[WHAT THE TASK ASKS]
Pick each line containing the word "Team" out of the data below.

[DATA FOR THE TASK]
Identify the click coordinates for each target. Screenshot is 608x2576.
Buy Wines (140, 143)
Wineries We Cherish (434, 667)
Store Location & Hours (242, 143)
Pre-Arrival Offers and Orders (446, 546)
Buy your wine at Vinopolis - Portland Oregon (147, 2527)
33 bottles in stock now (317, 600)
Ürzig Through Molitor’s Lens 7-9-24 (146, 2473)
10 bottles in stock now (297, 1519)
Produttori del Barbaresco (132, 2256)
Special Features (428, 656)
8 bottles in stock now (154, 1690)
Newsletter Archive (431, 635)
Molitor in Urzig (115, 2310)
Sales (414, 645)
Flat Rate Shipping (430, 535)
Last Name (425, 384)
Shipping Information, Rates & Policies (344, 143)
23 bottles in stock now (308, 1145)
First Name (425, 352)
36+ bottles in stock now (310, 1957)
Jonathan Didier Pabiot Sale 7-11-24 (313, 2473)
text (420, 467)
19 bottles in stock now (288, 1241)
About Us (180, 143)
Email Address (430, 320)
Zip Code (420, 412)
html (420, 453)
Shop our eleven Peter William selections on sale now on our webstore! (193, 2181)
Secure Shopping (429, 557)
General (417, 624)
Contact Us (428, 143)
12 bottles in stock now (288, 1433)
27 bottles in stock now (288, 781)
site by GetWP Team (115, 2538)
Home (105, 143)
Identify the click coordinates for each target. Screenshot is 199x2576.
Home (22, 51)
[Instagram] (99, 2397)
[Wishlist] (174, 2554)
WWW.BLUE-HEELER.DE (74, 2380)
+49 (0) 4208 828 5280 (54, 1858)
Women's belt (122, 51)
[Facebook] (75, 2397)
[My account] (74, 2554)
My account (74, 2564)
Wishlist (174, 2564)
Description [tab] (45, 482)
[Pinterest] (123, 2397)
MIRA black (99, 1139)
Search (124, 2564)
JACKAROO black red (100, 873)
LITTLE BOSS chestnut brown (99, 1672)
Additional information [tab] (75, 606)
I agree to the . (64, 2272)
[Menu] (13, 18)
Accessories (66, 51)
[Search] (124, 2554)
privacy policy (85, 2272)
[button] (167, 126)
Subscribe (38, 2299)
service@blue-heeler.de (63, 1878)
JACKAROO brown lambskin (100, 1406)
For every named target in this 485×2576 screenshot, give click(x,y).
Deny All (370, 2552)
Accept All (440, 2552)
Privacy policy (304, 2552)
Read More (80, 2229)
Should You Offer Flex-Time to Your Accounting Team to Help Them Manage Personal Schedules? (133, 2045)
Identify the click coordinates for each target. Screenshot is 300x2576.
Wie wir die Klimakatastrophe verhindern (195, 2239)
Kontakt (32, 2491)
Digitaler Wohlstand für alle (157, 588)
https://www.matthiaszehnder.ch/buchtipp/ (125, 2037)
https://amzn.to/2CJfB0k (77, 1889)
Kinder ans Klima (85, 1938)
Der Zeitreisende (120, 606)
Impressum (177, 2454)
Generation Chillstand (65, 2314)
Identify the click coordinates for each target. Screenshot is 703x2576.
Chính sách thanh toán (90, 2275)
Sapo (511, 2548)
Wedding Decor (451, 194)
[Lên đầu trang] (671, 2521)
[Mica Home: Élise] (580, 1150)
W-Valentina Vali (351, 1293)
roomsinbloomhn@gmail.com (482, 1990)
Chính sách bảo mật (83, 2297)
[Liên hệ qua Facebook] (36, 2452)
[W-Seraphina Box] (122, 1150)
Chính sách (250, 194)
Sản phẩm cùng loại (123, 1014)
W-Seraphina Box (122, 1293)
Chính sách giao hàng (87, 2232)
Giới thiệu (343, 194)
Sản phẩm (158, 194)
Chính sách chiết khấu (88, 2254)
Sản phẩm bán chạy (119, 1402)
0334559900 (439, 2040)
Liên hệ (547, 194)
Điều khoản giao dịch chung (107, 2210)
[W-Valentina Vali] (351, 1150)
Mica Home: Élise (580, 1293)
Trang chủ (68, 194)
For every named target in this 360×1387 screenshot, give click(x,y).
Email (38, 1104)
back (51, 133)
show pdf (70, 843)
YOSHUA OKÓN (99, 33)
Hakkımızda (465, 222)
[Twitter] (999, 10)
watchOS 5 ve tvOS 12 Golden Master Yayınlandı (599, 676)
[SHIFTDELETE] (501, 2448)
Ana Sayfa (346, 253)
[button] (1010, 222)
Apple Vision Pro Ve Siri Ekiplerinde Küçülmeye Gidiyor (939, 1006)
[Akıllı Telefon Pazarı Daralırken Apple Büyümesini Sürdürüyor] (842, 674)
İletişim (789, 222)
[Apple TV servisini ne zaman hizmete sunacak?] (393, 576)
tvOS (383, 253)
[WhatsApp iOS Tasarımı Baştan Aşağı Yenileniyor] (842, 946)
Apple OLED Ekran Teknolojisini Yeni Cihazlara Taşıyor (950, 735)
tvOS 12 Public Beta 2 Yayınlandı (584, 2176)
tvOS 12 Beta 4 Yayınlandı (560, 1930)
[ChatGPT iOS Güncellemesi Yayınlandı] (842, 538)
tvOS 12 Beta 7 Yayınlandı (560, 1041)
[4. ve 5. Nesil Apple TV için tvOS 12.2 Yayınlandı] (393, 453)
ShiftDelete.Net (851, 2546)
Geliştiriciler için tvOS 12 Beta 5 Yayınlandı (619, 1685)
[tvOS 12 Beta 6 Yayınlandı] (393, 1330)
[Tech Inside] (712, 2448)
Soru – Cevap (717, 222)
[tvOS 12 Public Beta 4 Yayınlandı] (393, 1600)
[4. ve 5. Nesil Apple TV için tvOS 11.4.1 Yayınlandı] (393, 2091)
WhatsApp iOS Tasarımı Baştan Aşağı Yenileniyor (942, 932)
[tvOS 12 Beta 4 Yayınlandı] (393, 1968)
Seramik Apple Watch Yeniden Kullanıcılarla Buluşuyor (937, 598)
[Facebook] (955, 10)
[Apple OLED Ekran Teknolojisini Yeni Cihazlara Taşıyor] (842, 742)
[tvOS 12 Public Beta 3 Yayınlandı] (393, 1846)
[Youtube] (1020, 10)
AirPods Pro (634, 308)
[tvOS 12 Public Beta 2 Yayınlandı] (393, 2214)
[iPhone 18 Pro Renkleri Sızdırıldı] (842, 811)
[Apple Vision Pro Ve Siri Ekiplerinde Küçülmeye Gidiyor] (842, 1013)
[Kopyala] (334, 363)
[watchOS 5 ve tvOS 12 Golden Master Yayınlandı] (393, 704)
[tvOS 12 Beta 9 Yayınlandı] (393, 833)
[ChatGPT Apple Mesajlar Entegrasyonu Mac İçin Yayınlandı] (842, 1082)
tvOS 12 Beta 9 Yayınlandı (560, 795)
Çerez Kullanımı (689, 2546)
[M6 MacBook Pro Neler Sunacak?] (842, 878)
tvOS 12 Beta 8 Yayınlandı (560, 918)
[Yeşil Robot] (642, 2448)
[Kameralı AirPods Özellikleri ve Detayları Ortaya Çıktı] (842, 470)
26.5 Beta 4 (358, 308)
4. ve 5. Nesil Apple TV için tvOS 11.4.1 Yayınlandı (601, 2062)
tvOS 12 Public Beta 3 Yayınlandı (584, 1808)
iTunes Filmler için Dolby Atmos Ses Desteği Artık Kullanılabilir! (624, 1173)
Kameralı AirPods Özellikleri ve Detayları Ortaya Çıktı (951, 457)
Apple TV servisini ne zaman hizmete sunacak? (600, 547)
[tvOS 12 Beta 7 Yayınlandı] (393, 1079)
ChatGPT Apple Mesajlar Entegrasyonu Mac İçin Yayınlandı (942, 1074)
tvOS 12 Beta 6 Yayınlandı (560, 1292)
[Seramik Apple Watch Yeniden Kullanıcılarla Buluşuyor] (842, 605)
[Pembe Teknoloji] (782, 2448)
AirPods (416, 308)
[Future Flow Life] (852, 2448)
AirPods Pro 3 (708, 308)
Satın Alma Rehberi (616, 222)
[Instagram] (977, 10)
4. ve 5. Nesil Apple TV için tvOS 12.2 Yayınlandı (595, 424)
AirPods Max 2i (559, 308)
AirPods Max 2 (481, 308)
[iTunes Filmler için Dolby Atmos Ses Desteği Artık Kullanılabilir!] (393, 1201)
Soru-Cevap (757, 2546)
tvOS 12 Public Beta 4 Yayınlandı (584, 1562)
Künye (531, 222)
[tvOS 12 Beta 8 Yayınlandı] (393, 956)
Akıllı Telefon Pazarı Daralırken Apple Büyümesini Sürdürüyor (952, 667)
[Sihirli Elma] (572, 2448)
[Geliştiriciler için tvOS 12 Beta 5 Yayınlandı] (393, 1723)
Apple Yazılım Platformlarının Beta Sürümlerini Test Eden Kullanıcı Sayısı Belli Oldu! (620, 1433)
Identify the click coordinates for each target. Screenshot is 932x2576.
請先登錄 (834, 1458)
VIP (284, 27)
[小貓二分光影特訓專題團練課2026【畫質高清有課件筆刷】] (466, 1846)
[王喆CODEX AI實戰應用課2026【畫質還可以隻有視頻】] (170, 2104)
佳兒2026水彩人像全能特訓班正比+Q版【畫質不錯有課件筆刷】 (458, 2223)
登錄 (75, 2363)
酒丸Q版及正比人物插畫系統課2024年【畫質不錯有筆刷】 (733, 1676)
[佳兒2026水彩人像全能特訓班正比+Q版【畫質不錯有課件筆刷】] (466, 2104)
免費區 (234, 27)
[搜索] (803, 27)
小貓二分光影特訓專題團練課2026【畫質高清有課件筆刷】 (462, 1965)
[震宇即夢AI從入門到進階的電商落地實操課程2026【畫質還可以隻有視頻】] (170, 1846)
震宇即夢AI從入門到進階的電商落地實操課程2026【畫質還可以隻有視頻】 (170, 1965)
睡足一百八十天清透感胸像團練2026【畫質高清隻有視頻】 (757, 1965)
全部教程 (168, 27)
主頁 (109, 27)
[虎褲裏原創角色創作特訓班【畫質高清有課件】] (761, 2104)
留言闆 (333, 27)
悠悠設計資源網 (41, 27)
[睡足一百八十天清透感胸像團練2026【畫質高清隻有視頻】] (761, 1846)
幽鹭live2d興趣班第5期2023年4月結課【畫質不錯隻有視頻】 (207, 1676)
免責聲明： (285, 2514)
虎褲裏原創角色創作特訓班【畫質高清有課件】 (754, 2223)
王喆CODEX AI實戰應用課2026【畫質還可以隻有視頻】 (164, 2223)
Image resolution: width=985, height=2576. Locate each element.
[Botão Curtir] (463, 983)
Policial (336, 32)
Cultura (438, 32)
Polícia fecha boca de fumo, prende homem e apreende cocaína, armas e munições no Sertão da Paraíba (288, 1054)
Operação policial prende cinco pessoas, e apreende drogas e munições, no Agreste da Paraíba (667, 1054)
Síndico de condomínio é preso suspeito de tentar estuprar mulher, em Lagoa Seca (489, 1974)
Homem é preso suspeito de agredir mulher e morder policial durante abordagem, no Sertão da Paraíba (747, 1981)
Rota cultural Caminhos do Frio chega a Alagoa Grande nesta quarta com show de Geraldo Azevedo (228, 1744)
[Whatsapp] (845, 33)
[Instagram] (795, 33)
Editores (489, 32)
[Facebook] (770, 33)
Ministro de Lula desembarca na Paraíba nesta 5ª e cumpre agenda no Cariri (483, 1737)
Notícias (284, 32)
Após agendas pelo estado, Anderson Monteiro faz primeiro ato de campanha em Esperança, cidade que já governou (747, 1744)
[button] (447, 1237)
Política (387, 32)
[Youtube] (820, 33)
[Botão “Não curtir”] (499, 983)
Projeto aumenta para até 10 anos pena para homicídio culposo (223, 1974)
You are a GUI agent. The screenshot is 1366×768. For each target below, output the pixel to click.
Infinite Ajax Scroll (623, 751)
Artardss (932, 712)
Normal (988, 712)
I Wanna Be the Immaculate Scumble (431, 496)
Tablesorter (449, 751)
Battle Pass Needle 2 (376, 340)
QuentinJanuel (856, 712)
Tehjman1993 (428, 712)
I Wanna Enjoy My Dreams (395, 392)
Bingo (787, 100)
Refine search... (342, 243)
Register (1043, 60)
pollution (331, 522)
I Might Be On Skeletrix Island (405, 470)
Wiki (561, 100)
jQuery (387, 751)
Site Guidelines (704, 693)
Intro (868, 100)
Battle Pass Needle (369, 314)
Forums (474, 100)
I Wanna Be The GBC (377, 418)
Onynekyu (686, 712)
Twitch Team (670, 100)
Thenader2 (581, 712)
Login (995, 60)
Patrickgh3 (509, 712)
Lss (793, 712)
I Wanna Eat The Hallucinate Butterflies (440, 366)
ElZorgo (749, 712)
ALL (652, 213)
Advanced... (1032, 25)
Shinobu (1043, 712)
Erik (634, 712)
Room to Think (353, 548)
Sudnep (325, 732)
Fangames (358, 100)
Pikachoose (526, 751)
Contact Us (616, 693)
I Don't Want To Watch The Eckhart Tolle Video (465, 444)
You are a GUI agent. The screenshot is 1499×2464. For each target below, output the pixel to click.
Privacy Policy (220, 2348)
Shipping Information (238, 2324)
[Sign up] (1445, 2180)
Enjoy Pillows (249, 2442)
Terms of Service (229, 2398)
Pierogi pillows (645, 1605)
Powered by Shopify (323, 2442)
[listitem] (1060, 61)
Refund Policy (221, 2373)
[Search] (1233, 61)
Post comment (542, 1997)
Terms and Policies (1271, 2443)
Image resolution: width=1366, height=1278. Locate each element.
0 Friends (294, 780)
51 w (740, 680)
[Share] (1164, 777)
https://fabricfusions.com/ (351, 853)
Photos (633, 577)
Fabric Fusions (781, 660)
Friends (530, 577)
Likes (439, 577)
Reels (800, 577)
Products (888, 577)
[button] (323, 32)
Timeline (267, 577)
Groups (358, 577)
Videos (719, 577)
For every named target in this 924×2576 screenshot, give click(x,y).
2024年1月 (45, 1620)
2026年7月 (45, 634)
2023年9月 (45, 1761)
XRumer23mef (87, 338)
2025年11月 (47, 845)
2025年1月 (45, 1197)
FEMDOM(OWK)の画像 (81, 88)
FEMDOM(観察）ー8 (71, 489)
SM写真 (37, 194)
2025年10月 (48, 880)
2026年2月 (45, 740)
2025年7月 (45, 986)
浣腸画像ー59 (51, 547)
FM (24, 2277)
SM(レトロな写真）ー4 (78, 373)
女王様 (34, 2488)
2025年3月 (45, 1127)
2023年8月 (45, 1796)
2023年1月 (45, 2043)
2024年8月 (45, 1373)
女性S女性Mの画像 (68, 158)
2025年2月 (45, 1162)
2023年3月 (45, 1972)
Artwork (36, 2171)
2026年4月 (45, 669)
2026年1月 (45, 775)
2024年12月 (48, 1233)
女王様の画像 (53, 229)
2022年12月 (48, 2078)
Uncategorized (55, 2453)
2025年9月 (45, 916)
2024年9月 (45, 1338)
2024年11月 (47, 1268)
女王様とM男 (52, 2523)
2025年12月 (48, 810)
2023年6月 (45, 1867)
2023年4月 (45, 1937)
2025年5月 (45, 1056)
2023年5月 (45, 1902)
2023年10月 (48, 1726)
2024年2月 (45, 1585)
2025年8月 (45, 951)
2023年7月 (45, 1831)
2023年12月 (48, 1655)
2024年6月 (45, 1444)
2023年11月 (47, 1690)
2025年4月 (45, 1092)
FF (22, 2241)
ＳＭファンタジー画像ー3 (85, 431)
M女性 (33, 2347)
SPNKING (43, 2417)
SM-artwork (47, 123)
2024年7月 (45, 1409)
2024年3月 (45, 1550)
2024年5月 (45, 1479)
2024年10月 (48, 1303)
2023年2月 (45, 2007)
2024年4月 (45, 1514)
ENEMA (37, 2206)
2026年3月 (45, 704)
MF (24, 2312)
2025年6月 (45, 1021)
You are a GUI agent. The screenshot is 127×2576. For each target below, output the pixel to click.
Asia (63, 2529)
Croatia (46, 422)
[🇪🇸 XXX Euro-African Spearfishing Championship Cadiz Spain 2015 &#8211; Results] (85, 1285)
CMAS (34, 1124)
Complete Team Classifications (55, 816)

[TASK RESPONSE]
site by GetWP Team (115, 2538)
Should You Offer Flex-Time to Your Accounting Team to Help Them Manage Personal Schedules? (133, 2045)
Twitch Team (670, 100)
Complete Team Classifications (55, 816)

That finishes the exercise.